[Stored data]

╭──

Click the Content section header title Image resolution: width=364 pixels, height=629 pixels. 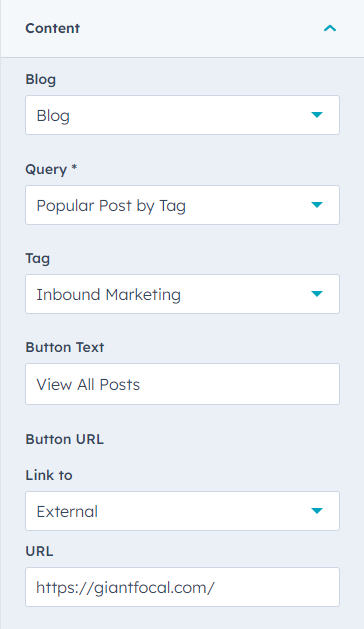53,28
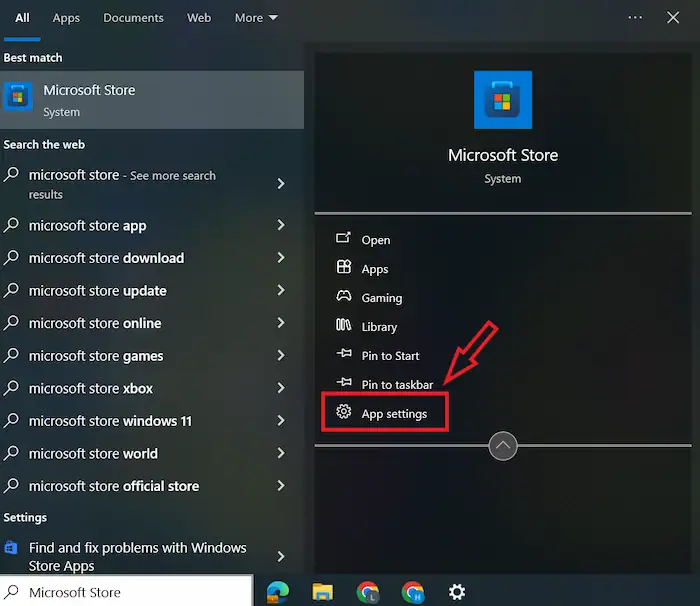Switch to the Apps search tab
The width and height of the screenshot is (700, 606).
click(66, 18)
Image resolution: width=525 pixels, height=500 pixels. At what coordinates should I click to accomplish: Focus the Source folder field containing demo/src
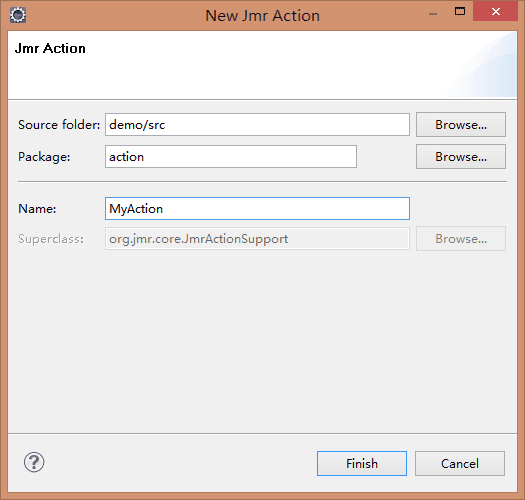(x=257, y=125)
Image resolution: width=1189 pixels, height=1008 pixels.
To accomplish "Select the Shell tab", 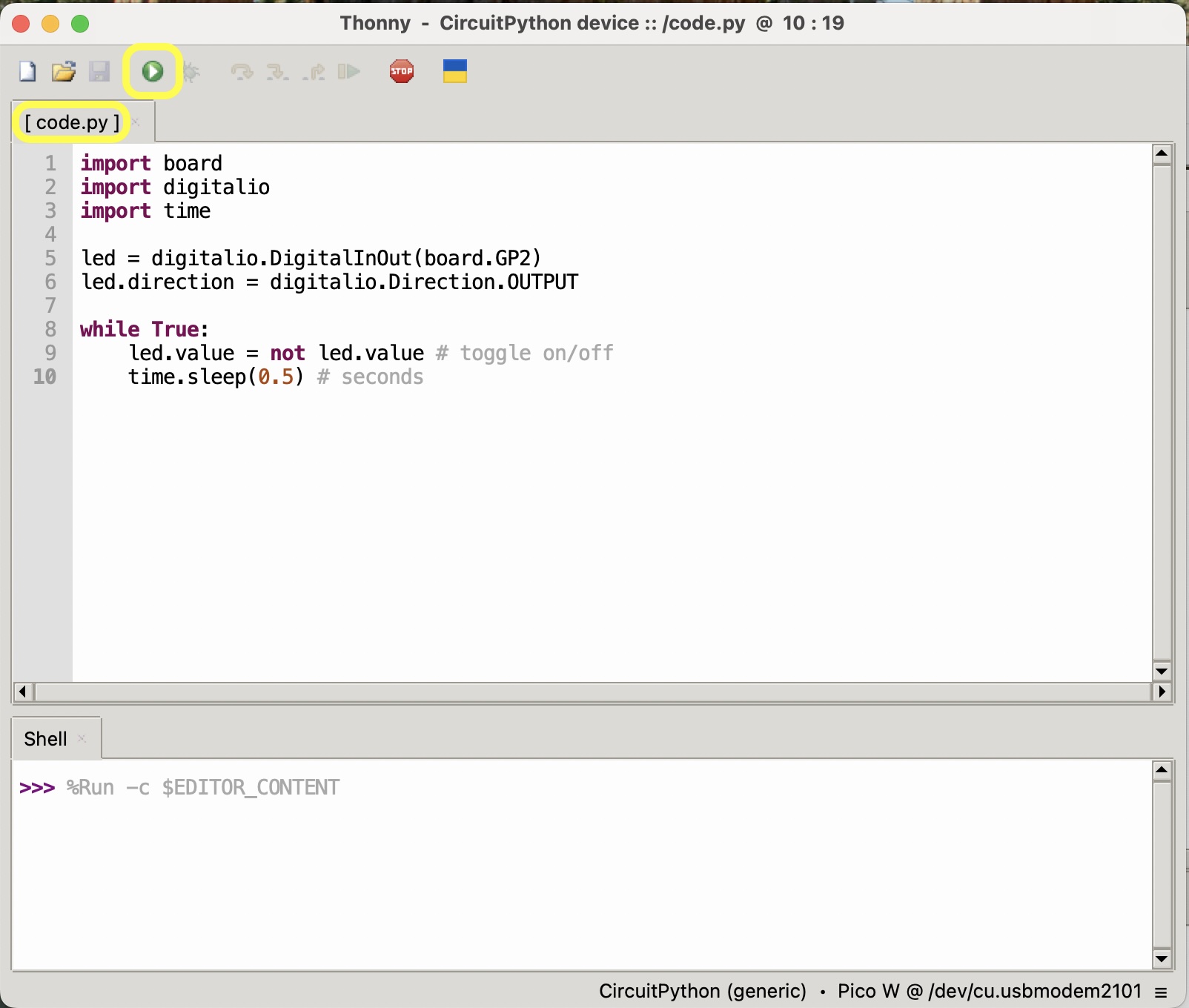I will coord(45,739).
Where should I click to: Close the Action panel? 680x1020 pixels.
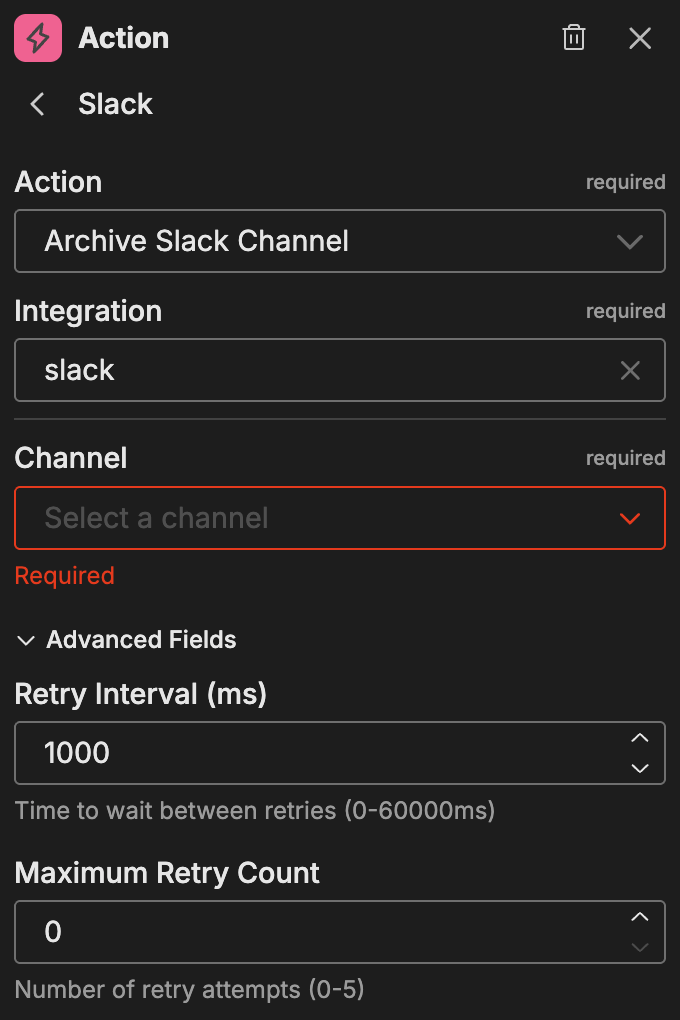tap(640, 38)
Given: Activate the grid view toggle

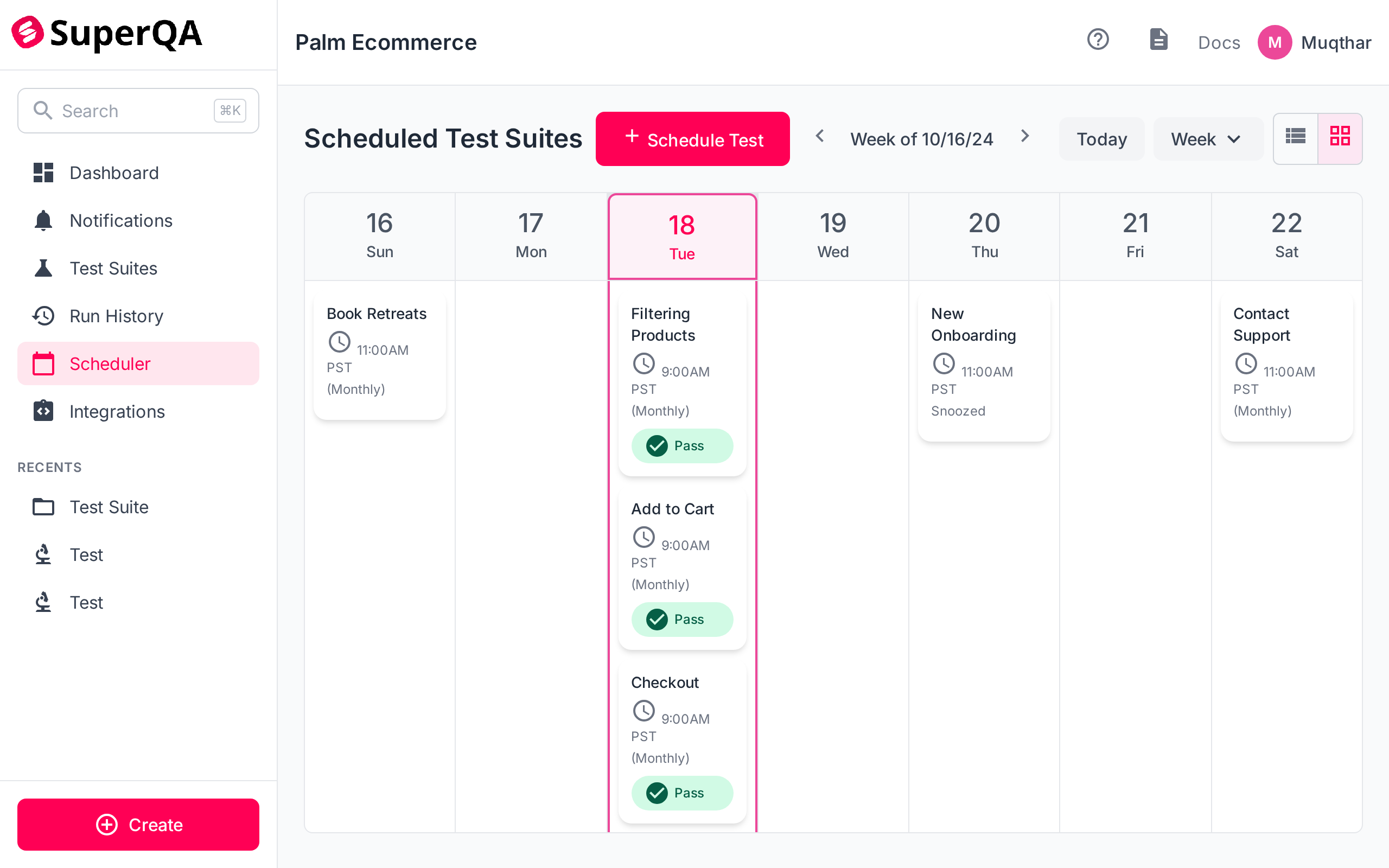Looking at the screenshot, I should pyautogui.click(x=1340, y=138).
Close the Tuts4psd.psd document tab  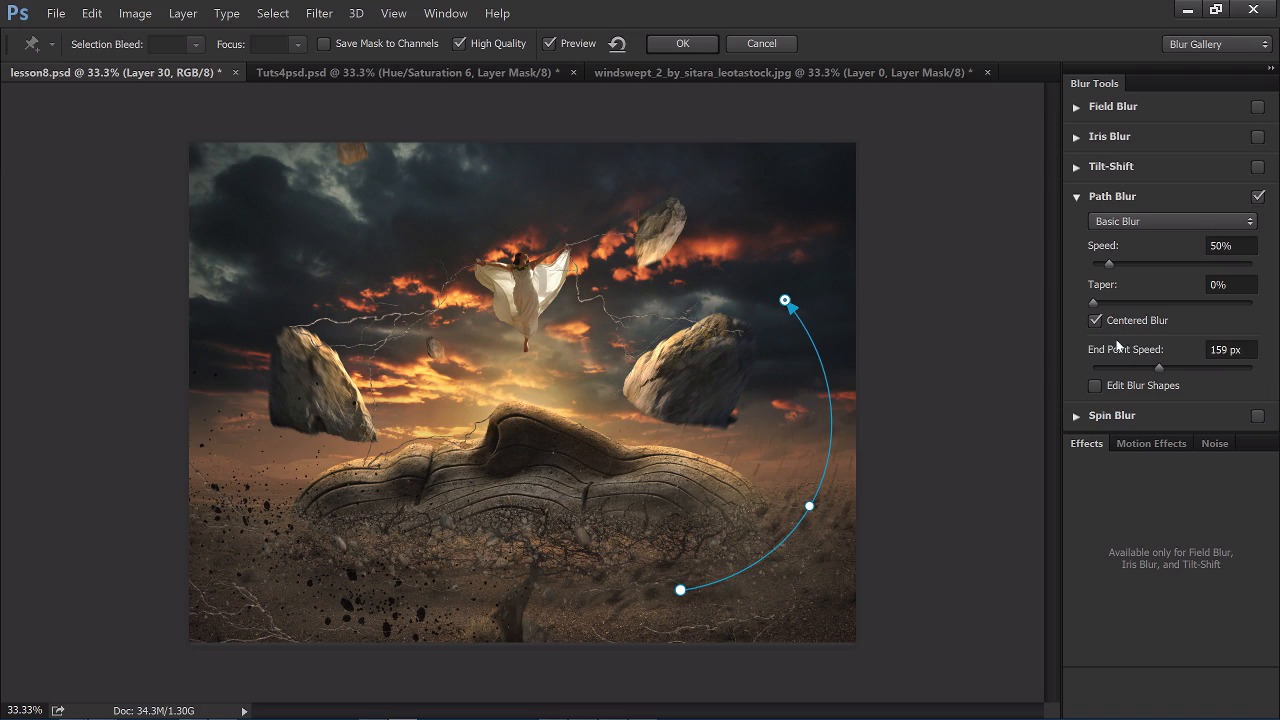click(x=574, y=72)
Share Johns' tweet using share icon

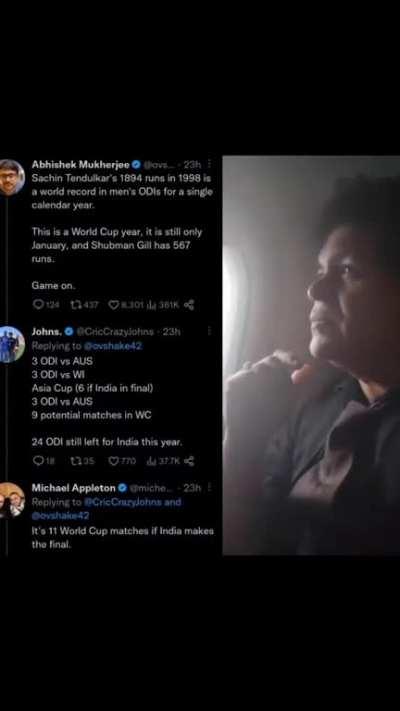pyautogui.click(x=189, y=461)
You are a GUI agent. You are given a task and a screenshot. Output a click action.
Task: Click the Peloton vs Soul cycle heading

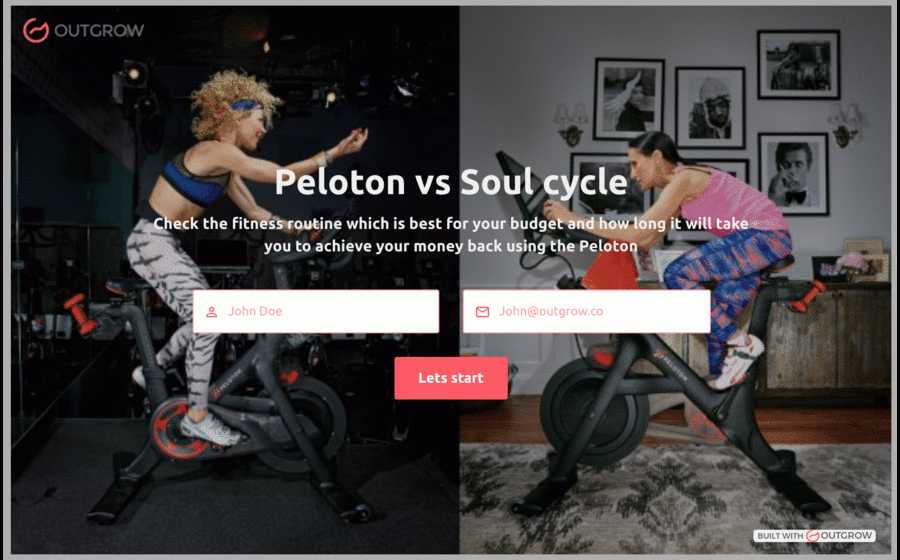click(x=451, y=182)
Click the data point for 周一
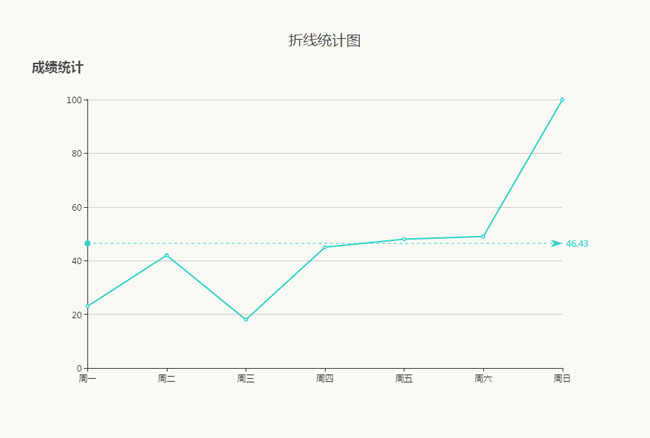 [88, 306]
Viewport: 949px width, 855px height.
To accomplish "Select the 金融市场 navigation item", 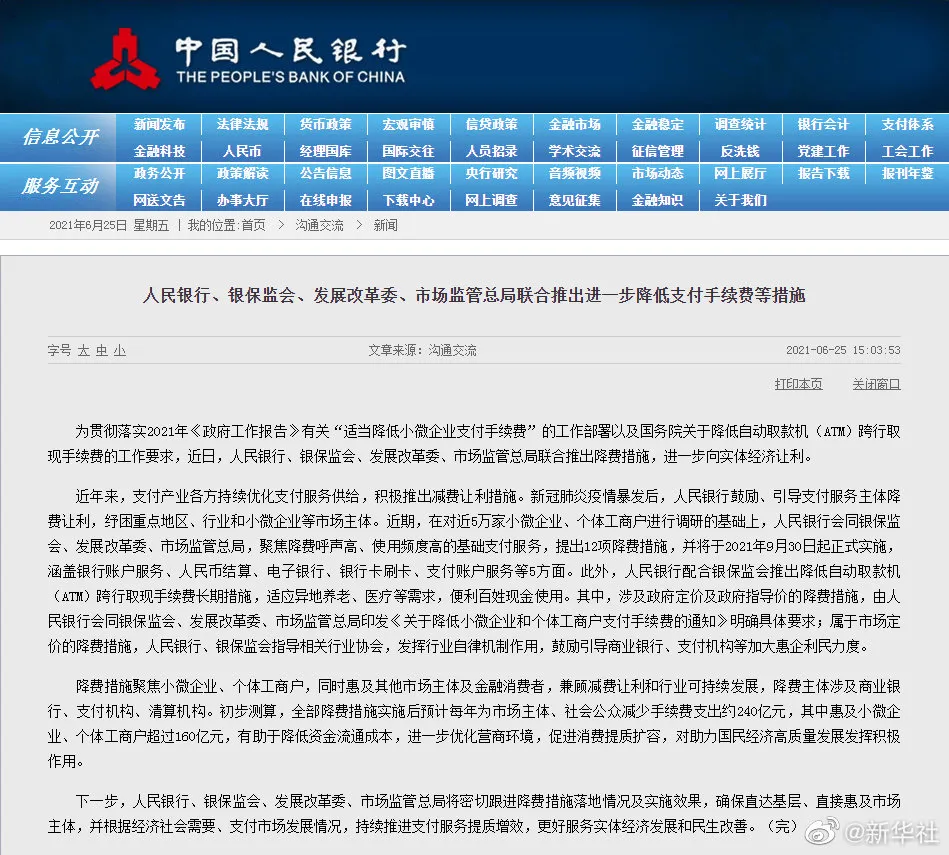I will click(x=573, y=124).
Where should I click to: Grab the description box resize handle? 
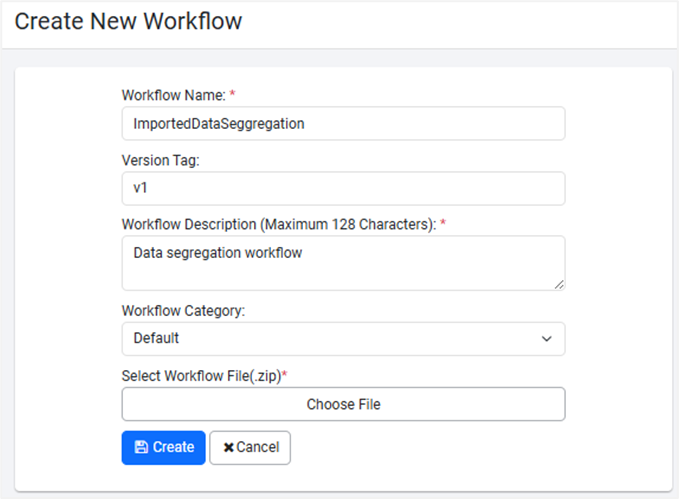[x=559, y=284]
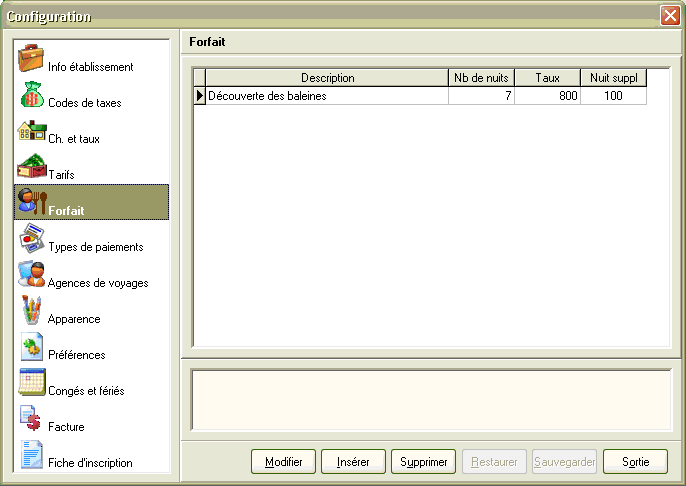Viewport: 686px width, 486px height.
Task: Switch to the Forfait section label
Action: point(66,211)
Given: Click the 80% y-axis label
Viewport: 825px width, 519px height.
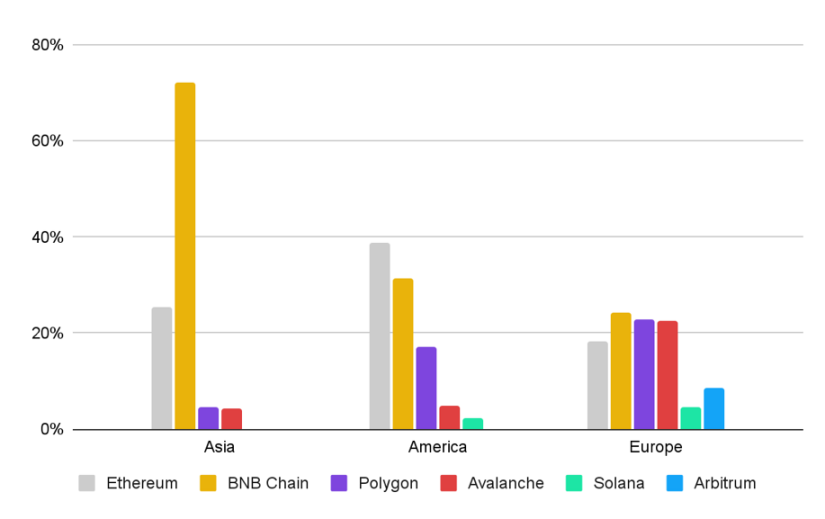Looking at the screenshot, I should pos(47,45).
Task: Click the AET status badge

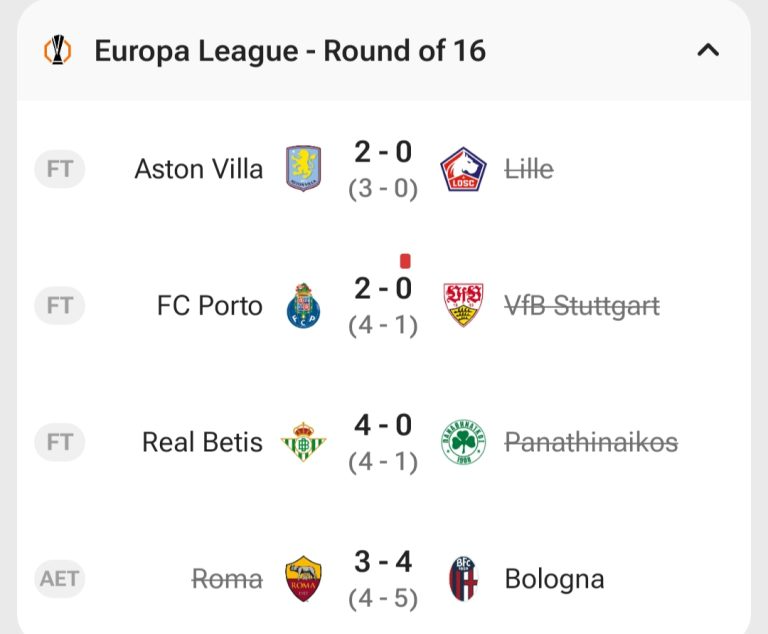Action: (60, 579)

╰──

HOW TO COMPLETE THIS TASK |
Copy exactly the lines from the one containing "Viewport: 825px width, 519px height." through the last line of the records above, including both, and omit every picture.

EXERCISE SOLUTION |
Viewport: 825px width, 519px height.
Looking at the screenshot, I should pos(47,45).
Task: Click the AET status badge

Action: (60, 579)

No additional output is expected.